> _What you have to do_
State how many lines in the listing below include the string "will". The answer is the number alone.
⟨
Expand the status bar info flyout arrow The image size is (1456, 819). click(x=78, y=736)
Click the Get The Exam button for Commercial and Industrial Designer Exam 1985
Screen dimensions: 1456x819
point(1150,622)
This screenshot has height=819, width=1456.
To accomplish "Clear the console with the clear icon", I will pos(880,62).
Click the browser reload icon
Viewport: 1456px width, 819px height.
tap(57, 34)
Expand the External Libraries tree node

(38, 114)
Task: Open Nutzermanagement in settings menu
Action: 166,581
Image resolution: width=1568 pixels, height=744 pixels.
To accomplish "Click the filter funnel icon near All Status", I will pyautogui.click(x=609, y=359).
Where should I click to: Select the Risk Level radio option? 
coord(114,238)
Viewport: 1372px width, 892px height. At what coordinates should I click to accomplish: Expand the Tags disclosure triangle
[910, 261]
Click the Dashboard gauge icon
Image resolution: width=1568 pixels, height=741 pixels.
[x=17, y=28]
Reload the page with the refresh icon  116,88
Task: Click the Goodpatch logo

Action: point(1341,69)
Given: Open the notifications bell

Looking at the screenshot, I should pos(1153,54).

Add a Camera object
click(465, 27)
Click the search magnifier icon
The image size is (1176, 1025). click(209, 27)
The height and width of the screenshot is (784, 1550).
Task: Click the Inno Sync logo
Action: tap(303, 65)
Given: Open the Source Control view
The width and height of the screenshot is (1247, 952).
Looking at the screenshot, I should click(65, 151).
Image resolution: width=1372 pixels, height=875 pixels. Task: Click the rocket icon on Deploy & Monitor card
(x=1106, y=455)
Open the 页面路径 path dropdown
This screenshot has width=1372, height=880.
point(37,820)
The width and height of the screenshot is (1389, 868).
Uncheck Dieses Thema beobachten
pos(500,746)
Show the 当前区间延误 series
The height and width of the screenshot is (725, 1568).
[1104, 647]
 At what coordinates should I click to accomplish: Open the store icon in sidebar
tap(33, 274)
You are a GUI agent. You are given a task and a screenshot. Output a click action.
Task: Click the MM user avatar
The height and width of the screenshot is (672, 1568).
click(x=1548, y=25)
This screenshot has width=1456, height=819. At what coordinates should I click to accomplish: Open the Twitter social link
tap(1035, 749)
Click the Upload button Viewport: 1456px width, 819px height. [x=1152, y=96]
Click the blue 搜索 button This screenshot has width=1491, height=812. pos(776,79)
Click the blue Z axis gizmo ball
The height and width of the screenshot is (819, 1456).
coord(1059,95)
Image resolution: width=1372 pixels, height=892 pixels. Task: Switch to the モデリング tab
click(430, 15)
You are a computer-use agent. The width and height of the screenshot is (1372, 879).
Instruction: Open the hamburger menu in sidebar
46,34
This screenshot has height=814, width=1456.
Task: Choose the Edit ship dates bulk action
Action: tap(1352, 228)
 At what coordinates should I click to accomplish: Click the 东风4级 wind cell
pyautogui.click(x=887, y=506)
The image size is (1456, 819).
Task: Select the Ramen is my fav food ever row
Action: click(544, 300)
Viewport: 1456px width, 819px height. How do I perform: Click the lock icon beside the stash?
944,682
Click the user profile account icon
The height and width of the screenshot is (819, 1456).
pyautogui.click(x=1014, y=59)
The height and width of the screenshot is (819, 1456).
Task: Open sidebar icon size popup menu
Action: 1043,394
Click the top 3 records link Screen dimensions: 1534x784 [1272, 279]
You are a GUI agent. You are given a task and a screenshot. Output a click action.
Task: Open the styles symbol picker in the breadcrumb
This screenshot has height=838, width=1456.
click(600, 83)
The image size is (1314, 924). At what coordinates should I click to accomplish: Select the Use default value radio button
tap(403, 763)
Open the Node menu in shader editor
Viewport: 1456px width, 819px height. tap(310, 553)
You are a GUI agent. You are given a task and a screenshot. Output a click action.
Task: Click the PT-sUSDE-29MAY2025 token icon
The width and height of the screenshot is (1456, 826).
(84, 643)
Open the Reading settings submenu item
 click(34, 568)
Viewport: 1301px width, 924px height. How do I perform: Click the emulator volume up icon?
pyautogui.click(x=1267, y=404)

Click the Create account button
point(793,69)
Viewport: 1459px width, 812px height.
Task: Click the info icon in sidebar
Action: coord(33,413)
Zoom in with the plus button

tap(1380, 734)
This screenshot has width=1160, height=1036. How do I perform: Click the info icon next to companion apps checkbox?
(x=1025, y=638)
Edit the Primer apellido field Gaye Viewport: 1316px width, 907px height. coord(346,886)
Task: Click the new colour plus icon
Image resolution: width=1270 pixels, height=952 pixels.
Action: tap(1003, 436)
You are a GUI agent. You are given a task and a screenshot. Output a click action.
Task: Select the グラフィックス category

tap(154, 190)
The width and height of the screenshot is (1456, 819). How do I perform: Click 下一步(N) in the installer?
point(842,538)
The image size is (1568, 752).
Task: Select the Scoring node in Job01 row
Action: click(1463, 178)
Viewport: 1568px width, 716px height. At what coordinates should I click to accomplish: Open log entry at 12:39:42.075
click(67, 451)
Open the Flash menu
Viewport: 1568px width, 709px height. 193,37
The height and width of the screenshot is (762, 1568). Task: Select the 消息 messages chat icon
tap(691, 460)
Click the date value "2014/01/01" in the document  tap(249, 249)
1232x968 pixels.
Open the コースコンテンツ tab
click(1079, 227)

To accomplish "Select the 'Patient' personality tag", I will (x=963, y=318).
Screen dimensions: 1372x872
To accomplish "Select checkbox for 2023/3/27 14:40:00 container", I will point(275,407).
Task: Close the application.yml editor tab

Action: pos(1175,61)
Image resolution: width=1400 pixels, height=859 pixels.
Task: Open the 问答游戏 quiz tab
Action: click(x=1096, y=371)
⟩
> _Solved exercise_
4